#### Task:
Keeping every character in place, output all the data.

#### Data for this exercise:
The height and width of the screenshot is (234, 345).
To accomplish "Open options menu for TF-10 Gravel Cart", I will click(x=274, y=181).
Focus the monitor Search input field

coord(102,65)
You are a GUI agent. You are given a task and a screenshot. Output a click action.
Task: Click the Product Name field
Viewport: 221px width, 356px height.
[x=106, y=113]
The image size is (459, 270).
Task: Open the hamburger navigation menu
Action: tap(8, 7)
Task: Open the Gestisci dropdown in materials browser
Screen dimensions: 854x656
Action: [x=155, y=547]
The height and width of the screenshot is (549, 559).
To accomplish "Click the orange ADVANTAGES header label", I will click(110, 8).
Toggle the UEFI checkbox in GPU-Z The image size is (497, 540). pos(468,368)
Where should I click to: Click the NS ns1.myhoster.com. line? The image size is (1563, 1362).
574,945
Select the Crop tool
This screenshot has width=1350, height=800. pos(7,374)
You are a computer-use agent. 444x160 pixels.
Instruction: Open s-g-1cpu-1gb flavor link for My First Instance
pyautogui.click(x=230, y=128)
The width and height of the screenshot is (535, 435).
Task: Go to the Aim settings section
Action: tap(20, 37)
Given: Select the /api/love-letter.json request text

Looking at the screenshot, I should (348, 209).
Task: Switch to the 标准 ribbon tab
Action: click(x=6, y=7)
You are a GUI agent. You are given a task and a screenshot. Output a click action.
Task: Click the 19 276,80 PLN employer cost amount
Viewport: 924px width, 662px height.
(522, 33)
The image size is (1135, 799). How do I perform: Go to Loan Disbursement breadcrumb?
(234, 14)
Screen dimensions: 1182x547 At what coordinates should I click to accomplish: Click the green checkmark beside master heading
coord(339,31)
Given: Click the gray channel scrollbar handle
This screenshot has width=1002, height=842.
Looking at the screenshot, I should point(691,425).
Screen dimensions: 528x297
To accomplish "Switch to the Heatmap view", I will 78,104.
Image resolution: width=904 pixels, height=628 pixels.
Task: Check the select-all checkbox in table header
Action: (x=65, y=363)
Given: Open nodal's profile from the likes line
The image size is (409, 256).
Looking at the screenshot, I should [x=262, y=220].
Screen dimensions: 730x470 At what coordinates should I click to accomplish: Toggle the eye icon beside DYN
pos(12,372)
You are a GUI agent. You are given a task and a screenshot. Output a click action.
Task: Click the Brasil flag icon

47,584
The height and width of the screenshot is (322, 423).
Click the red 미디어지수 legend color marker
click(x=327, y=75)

#### Solution for this exercise:
The height and width of the screenshot is (234, 345).
To accomplish "Open options menu for TF-10 Gravel Cart", I will click(x=274, y=181).
Focus the monitor Search input field

coord(102,65)
You are a GUI agent. You are given a task and a screenshot. Output a click action.
Task: Click the Product Name field
Viewport: 221px width, 356px height.
[x=106, y=113]
The image size is (459, 270).
Task: Open the hamburger navigation menu
Action: tap(8, 7)
Task: Open the Gestisci dropdown in materials browser
Screen dimensions: 854x656
Action: [x=155, y=547]
The height and width of the screenshot is (549, 559).
To accomplish "Click the orange ADVANTAGES header label", I will click(110, 8).
Toggle the UEFI checkbox in GPU-Z The image size is (497, 540). pos(468,368)
Where should I click to: Click the NS ns1.myhoster.com. line? The image size is (1563, 1362).
574,945
Select the Crop tool
This screenshot has width=1350, height=800. pos(7,374)
You are a computer-use agent. 444x160 pixels.
Instruction: Open s-g-1cpu-1gb flavor link for My First Instance
pyautogui.click(x=230, y=128)
The width and height of the screenshot is (535, 435).
Task: Go to the Aim settings section
Action: tap(20, 37)
Given: Select the /api/love-letter.json request text

Looking at the screenshot, I should (348, 209).
Task: Switch to the 标准 ribbon tab
Action: click(x=6, y=7)
You are a GUI agent. You are given a task and a screenshot. Output a click action.
Task: Click the 19 276,80 PLN employer cost amount
Viewport: 924px width, 662px height.
(522, 33)
The image size is (1135, 799). How do I perform: Go to Loan Disbursement breadcrumb?
(234, 14)
Screen dimensions: 1182x547 At what coordinates should I click to accomplish: Click the green checkmark beside master heading
coord(339,31)
Given: Click the gray channel scrollbar handle
This screenshot has width=1002, height=842.
Looking at the screenshot, I should point(691,425).
Screen dimensions: 528x297
To accomplish "Switch to the Heatmap view", I will 78,104.
Image resolution: width=904 pixels, height=628 pixels.
Task: Check the select-all checkbox in table header
Action: (x=65, y=363)
Given: Open nodal's profile from the likes line
The image size is (409, 256).
Looking at the screenshot, I should [x=262, y=220].
Screen dimensions: 730x470 At what coordinates should I click to accomplish: Toggle the eye icon beside DYN
pos(12,372)
You are a GUI agent. You are given a task and a screenshot. Output a click action.
Task: Click the Brasil flag icon

47,584
The height and width of the screenshot is (322, 423).
Click the red 미디어지수 legend color marker
click(x=327, y=75)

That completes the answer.